会いたくなかった反面、会えばこんなにも楽しんでしまうなんて。
もう少し、一緒にいたいと思うなんて。
ずるい女だよな、と罪悪感に似た感情がざらりと心を揺さぶる。
坂下の何歩か後ろをゆっくりと歩きながら、広い背中をぼんやりと眺めた。
雪の冷たさで少しずつ酔いが醒めそうだった。
「そういえば、空港で見たよ。あんたと高岡さん」
坂下は、美和が少し後ろにいるを分かった上で、声を出した。
「…え?」
「最初あんたを見つけて、声掛けようかと思ったけど、やめた」
「…なんで?」
「好きですオーラを振りまいてたからだよ。
……飛んでたぞ、ピンク色のが」
先日の四国への出張の件だと思われた。
見られていたことが恥ずかしいわけではないが、
どうも説明し難い複雑な気持ちに覆われる。
そんなオーラを振りまいていたのだろうか。
「どこ行ってたの?」
「香川に2泊。部長に無理やり行かされたの」
「あんたからのお土産はないわけ?うどんとかさ」
「買ってない」
「……」
「……」
「……」
「やっぱり、いい。自分で帰れるから、大丈夫」
「……何?」
「今日は、ありがとう。お土産も」
「ごめん、気に障ったなら謝る」
違う、と美和が否定しても、坂下は納得してくれそうにない。
「じゃあ、オレが帰りたくない、って言ったらどうする?」
少し温まった手で、坂下は美和の手を取る。
美和の手は冷たく、冷え切っていたが、
坂下の手を振り払おうとはしなかった。
「じゃあ、って何よ……私は帰るよ。どっかで適当に飲んで帰れば」
「冷たいヤツだな」
「冷たいよ。うどんも買ってこないしね」
坂下が声を上げて笑ったが、美和は笑わない。
「だって、一緒にいたら、甘えてしまいそうだから嫌なの。
私はあなたみたいに器用じゃないから」
「…甘えてもいいよ。
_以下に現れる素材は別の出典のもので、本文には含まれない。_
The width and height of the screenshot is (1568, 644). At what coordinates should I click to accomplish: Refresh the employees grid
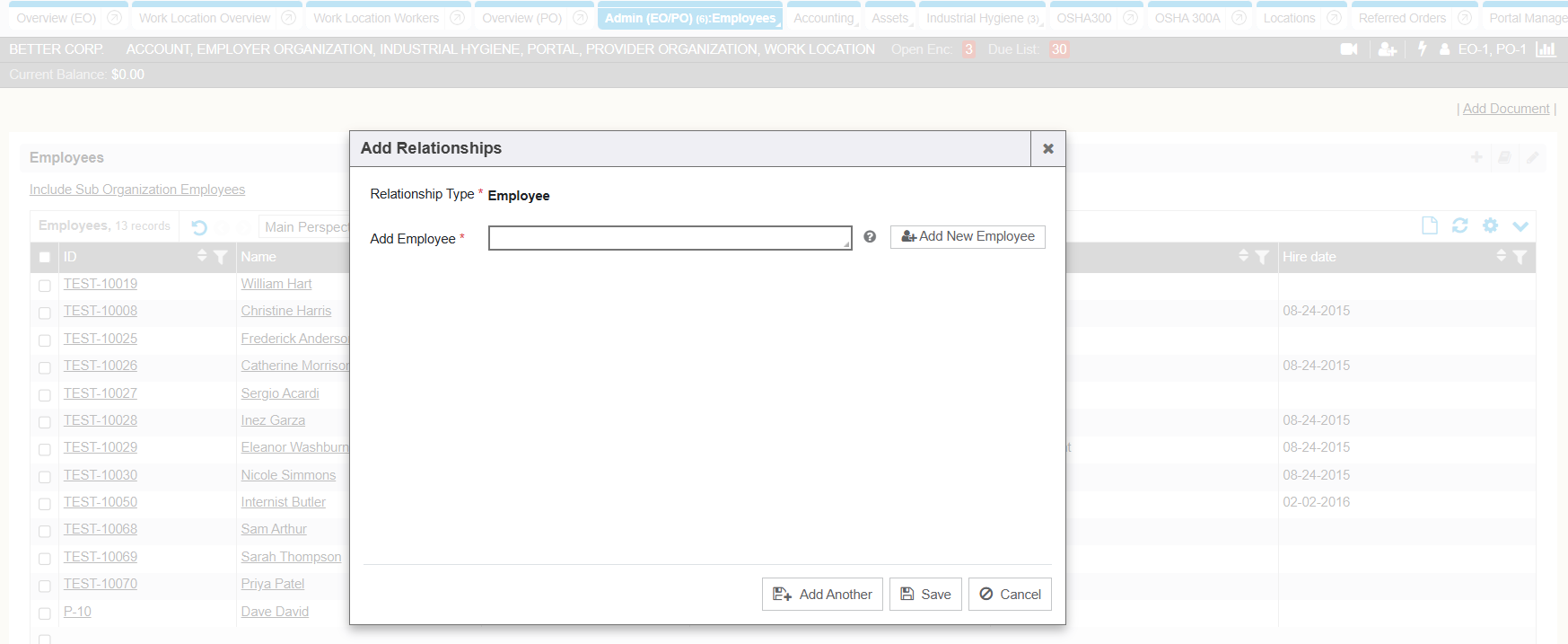coord(1459,226)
それは前に言ったと思うけど」
「……そうじゃなくて…」
「何?急に」
「…楽しかったから、何か急に…何て言うか…ごめんなさい…」
美和の指が、するりと坂下の指から抜けた。
ポケットに手をしまい、手をつなぐのは終了という合図。
「もしかしたら、高岡課長としたかった事を、
今あなたで実践してるのかな」
「ほぉ、それはまた大胆な」
「違うから、ド変態。ちょっとそれは忘れて…」
美和は苦笑し、坂下のお腹を軽くグーで殴る真似をする。
その手を、坂下は再び握り締めた。
「課長といると、楽しくて、幸せで、でもとても緊張するの。
だけどね、あなたといると、ただのんびり、時間が過ぎていくの。
利用して、課長の事を忘れるためにというよりは、
私普通に楽しんでいる気がして…」
「……」
「私はどうしたいのかなぁ…。あなたといるのが、居心地が良すぎて、
私は自分が何だかすっごい適当な、嫌な女に思えてくるのよ」
何を説明し、どう言えば自分の気持ちを伝えられるのか、
美和はそれがうまく行かない事がもどかしそうに、額を掻いた。
「やっぱりあなたといると、ずるずる深みに嵌りそう」
「2万円使っていい?」
「は!?」
「…ここはそういう流れだろ?」
意地悪く坂下は微笑む。
美和を軽く抱き寄せ、そっと腰に手をやった。
ぞくりとした感触が、美和を襲う。
「…だったら、ウチ来る?タクシーで10分だから」
美和がとんでもない提案をしてしまったと後悔するのは、
自宅に向かうタクシーの中であった。